Dose distribution comparison of Planopt (left) and Planconv (right) from a selected case. Yellow arrows in (A) and (B) indicate the comparison of dose conformity, and blue arrows in (C) and (D) indicate the comparison of organs at risk (OAR) sparing. Primary planned target volume (PTV25 Gy) is shown in cyan, and PTV33 Gy is shown in red. Proximal OARs are shown in yellow (stomach), dark blue (duodenum), and dark green (large bowel). Isodose lines are shown in yellow (3300 cGy) and white (3135 cGy). Planopt indicates proposed algorithm; Planconv, plan with the template setting.
Figure 3 shows the comparison of key dosimetric outcomes of Planconv and Planopt in all 16 cases. As illustrated, dose coverage and dose conformity to primary PTV and boost PTV (if prescribed) of Planconv and Planopt were comparable. In contrast, D0.1 cc and D0.03 cc of all proximal GI OARs decreased in Planopt compared to Planconv, and these reductions were statistically significant except for stomach D0.1 cc. Median value of OAR mean dose results of 16 studied cases are also reported in Table 1. Generally, mean dose results in Planopt and Planconv were comparable with minimal differences.

Comparison of the dose statistics (normalized to prescription dose value) in Planconv and Planopt.*Statistical significance. Planopt indicates proposed algorithm; Planconv, plan with the template setting
Dose Statistic Results of Planconv and Planopt, as shown in Figure 3.a
Abbreviations: OAR, organs at risk; Planopt, proposed algorithm; Planconv, plan with the template setting.
a The reported dose was the median of the 16 studied cases.
b Statistical significance.
Figure 4 shows the comparison of MCS and Aw. As illustrated, both MCS and Aw showed lower values in Planopt (medians are 0.2078 and 21.99 cm2, respectively) than Planconv (medians are 0.2378 and 28.33 cm2, respectively) with statistical significance. This observation suggests that Planopt generally has stronger MLC modulation. In addition, the median MU values of Planopt in the studied cases was 1775.0, which was higher than the corresponding values of Planconv (1534.2). This MU result is consistent with MCS and Aw studies.

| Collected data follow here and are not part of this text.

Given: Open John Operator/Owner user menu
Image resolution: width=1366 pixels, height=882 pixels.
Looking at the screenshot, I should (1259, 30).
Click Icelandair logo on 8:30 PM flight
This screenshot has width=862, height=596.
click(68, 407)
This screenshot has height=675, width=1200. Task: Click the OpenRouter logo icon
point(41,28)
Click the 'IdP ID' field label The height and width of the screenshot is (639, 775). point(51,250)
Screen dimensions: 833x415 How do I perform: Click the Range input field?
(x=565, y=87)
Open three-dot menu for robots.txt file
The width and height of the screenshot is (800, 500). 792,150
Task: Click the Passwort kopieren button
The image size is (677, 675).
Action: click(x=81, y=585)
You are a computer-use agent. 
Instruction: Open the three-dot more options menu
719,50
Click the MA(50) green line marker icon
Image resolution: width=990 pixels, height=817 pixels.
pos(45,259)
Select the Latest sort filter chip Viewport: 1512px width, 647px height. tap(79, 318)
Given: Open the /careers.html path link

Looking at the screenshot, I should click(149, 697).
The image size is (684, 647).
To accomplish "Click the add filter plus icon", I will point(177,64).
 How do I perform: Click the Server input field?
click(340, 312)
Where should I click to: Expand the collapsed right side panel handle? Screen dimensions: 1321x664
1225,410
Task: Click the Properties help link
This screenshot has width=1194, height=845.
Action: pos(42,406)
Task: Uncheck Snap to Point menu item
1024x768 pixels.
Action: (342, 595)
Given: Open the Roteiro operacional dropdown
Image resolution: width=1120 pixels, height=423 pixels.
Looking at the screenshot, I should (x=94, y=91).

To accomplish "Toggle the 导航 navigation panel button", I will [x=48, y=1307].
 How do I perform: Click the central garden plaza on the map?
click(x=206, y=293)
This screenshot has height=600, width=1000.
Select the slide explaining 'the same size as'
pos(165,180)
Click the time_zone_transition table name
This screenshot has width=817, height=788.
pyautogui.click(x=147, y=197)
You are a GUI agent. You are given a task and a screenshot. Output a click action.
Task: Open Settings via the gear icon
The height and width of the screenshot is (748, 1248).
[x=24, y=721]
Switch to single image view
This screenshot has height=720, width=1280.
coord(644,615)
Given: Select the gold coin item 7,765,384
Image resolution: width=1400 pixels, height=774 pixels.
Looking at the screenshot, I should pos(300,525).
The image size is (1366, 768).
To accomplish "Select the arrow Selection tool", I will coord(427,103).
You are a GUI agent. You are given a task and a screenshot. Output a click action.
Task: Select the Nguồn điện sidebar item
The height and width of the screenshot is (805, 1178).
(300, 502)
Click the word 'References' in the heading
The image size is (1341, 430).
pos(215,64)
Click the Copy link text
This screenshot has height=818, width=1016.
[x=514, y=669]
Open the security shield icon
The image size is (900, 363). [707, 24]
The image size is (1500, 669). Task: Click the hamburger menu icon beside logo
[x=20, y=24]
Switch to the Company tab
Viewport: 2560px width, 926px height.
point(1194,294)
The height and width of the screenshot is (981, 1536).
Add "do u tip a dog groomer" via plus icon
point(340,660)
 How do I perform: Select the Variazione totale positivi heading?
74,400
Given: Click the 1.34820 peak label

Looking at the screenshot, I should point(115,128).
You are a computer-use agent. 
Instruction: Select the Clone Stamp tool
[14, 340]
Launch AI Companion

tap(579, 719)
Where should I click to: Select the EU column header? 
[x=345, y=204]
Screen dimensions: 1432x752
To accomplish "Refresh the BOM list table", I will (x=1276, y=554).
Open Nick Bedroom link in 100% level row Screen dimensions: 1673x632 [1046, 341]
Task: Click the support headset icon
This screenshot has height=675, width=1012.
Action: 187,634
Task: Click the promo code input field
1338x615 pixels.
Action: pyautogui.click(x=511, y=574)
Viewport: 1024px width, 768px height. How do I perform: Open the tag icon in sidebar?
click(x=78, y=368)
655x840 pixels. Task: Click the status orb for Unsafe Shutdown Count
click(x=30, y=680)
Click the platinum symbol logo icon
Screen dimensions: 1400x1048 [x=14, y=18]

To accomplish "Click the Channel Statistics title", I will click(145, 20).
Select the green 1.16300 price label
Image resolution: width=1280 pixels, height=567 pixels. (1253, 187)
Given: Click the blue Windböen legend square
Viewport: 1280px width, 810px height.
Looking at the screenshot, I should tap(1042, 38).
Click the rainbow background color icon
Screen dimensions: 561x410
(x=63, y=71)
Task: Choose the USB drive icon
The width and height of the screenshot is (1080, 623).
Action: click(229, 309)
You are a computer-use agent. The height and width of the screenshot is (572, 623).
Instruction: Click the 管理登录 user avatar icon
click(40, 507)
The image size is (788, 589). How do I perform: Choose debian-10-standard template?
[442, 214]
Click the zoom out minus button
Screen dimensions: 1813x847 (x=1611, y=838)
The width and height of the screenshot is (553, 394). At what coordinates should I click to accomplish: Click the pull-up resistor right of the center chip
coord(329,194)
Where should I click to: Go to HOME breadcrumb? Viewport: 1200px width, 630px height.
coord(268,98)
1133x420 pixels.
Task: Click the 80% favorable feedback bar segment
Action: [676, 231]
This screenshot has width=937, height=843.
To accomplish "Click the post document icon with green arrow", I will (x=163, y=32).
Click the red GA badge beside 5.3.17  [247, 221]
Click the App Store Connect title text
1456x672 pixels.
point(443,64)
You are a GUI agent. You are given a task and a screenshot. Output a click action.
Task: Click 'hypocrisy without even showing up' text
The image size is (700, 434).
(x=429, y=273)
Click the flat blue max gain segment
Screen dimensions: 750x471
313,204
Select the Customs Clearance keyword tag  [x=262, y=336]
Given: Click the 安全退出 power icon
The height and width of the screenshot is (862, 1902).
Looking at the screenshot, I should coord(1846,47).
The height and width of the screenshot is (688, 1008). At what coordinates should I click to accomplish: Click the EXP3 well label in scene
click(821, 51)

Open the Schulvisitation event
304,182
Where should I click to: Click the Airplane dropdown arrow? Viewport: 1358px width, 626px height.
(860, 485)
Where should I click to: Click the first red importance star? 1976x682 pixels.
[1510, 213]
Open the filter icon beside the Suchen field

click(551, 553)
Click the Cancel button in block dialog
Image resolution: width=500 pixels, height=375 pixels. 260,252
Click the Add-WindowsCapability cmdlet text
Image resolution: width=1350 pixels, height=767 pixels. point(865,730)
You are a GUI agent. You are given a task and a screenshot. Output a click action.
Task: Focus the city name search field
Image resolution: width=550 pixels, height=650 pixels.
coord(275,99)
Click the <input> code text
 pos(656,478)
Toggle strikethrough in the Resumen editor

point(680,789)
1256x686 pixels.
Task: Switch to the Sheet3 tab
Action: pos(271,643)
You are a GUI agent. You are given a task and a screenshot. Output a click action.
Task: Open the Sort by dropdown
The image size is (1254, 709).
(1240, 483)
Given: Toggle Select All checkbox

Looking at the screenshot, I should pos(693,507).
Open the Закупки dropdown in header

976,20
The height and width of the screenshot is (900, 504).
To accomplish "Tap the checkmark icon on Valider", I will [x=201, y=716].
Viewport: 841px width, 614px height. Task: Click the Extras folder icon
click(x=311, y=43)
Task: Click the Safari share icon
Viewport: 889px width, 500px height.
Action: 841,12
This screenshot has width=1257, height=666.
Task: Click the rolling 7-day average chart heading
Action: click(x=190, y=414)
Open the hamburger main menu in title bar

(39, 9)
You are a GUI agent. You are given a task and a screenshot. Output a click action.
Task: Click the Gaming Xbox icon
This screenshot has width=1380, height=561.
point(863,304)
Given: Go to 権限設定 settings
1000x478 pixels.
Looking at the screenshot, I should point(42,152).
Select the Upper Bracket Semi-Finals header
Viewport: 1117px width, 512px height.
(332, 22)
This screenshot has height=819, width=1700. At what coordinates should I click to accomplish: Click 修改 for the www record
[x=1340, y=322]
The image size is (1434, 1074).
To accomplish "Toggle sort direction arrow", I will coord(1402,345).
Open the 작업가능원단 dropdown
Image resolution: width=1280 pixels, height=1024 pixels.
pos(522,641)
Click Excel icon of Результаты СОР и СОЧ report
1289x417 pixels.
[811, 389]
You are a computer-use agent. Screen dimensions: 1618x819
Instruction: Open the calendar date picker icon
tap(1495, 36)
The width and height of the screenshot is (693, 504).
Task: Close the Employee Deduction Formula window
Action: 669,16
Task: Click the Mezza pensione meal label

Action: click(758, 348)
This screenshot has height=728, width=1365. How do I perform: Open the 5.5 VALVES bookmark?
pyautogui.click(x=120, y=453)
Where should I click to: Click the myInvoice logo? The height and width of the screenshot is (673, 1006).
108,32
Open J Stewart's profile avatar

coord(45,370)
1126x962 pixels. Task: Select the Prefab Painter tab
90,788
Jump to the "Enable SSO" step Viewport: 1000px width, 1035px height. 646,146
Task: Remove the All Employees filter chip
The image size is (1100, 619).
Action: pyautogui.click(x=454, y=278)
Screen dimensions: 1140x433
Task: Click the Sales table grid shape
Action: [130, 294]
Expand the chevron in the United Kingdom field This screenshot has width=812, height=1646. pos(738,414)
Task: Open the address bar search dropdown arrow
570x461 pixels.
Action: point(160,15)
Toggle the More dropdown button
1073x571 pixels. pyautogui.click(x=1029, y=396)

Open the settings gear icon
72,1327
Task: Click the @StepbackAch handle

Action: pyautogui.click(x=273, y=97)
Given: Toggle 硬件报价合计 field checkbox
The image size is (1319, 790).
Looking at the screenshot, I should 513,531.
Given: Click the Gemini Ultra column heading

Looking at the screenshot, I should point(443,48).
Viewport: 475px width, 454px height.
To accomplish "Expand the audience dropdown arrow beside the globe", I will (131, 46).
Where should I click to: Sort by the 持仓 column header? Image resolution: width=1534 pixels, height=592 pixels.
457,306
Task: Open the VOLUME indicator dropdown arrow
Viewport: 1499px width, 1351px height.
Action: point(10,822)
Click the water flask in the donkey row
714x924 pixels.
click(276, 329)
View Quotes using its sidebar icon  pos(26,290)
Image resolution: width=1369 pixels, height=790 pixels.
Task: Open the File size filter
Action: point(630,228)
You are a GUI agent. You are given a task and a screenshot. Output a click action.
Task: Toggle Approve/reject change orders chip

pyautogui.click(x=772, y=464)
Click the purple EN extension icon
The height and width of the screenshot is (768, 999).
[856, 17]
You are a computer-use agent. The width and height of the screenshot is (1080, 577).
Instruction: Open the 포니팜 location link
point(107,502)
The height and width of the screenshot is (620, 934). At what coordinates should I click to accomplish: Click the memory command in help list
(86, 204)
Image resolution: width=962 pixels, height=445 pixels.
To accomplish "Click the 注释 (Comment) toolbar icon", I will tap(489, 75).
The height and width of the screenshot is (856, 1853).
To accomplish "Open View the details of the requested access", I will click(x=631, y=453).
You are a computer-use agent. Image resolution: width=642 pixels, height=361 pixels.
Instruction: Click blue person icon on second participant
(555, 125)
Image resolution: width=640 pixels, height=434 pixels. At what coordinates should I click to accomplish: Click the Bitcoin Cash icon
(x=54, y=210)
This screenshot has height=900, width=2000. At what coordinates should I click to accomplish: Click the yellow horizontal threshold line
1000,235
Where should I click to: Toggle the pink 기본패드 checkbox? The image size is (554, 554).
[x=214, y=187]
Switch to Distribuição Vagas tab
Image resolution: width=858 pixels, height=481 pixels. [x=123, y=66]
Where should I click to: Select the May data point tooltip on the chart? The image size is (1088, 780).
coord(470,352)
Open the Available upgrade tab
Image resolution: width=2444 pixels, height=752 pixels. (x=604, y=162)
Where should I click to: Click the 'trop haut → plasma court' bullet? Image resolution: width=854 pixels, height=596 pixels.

Comparisons of the modulation complexity score, weighed multi-leaf collimator (MLC) opening, and total MU between Planconv and Planopt. Both tests were of statistical significance. Planopt indicates proposed algorithm; Planconv, plan with the template setting.
Discussion
Pancreas SBRT plans generated using our proposed jaw-angle optimization algorithm demonstrated improved dosimetric outcomes when compared to the plans with current clinical CSs without extensive computation. In addition, the proposed technique does not require any changes to the delivery of VMAT plans, as in colli-VMAT, 33 so it can be easily integrated into the current treatment planning workflow.
The rationale of library analysis was to provide reasonable starting points for the simulated annealing optimization (Figure 1). These library cases were analyzed by an exhaustive search as described in the Methods section. To explain the selection of these initial settings, Figure 5 shows the summarized results of the library analysis and the 10 initial collimator angle pairs. In this figure, all accepted CSs were mapped to a 2D plane composed of 2 collimator angle parameters of dual-arc pairs as independent variables represented by gray scale value, and the 10 initial collimator angle pairs were represented by red dots. The 2D map was symmetric to the plane center (90°, 90°) because angles with 180° difference were equivalent (ie, X1/X2, Y1/Y2, and arc1/arc2 were exchangeable). The upper left quadrant showed a scattered distribution with latent linear trends along the quadrant’s positive diagonal. Although not substantial, these trends may suggest that orthogonal or near-orthogonal collimator angles in dual-arc pairs might be favored. This deduction also agrees with common sense in clinical practice that orthogonal collimator angles enable MLC modulation in 2 directions, which brings additional modulation capabilities on interplane (superior–inferior) direction. As illustrated by red dots in Figure 5, the 10 settings covered the region with high occurrences and were distributed at a rather even interval in the 2D plane following the latent trend in the exhaustive search results. Hence, these 10 initial settings would suffice as initial values in iterative optimization.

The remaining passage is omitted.